2017 has turned out to be one of the best years in recent memory for smartphones. Last year we thought smartphones had been rather stagnant on the hardware front, with exception of a couple of manufacturers dabbling with modularity, but this year has seen the bezel all but disappear. OLED displays are king of the hill with all manufacturers now with Google and Apple following Samsung’s lead in that category. OLED displays have the ability to control lighting in each individual pixel, whereas LCD displays are backlit and never truly get black, which leads to an incredible contrast ratio. If you haven’t gone OLED yet, you’re truly missing out.
Qualcomm reasserted itself this year with the Snapdragon 835 processor: it’s found in every major flagship smartphone across the board. Phones now have a bare minimum of 32GB of storage, with flagships mostly going with 64GB. Memory has been standardized to 4GB, with some phones even reaching up to 8GB.

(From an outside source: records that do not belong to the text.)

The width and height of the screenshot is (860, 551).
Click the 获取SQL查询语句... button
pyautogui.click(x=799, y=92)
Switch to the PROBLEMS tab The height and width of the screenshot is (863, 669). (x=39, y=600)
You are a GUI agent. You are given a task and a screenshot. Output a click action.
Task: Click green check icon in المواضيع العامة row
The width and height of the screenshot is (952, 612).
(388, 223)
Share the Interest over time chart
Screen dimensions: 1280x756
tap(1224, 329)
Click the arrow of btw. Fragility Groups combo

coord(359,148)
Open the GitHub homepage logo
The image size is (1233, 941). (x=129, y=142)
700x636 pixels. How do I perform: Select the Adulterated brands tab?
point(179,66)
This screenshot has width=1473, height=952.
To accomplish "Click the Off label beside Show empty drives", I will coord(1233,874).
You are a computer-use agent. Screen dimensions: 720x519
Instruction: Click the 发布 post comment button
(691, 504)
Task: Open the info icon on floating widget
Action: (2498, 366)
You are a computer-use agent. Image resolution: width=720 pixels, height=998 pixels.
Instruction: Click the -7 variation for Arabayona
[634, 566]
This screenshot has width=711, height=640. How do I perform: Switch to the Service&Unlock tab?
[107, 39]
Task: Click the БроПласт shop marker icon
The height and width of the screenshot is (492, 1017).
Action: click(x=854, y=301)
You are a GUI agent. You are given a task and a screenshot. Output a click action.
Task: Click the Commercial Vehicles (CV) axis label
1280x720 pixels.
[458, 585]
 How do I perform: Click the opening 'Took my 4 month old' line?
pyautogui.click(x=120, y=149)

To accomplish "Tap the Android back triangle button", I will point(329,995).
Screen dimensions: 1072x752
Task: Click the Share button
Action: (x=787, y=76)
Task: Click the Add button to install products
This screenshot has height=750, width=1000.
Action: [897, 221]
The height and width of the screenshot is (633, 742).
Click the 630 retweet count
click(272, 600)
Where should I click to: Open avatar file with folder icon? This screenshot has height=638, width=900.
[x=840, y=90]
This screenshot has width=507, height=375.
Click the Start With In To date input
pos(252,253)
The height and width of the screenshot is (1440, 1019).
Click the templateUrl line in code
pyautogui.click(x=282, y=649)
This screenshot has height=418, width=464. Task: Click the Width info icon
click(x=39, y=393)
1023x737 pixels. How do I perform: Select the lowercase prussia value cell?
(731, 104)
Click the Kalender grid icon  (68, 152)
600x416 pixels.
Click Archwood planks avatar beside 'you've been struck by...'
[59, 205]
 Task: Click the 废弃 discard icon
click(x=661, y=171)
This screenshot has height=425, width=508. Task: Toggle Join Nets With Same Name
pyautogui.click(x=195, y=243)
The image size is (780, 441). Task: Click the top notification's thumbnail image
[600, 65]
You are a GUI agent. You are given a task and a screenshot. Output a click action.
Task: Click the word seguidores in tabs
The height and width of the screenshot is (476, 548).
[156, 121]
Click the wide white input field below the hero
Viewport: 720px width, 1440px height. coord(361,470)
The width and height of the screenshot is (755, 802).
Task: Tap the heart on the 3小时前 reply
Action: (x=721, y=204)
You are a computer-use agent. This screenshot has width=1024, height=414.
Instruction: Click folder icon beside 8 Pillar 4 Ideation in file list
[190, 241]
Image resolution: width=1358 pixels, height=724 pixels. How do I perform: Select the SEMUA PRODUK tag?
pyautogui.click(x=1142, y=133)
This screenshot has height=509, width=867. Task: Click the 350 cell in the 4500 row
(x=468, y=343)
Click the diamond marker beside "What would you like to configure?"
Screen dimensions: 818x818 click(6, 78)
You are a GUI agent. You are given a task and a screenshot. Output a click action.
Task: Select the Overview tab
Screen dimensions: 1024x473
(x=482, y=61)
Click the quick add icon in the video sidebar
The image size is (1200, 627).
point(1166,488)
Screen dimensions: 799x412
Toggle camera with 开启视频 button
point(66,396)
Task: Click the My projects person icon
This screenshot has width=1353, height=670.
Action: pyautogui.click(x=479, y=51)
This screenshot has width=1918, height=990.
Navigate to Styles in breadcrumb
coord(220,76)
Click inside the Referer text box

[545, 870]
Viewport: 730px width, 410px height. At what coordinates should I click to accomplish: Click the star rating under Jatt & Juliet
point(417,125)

Cameras are where the advancements are truly taking place. Just about every flagship has a top of the line camera. We’re not quite at the place where phones can replace full-on DSLR cameras, but the question is being asked which means we are closer than ever to have a true all in one device.
When you think about how far smartphone manufacturers have come in just one year, it’s crazy to think of the first Pixel as old. It’s also to think of the S7 edge as having huge bezels, but it really does have huge top and bottom bezels that make it look old too. Last year, there technically wasn’t even a Note after it was recalled due to battery issues. And finally, Apple changed up its design of the iPhone 8 and 8 Plus to allow for wireless charging, but that’s expected as it is well behind the curve on adopting the technology. Nonetheless, Apple did release the iPhone X, which is a bezel-free, all display phone that is going to be the “design of the future”. That literally probably means Apple will stick with the design for the next five years since it rarely ever makes changes now that Steve Jobs has passed.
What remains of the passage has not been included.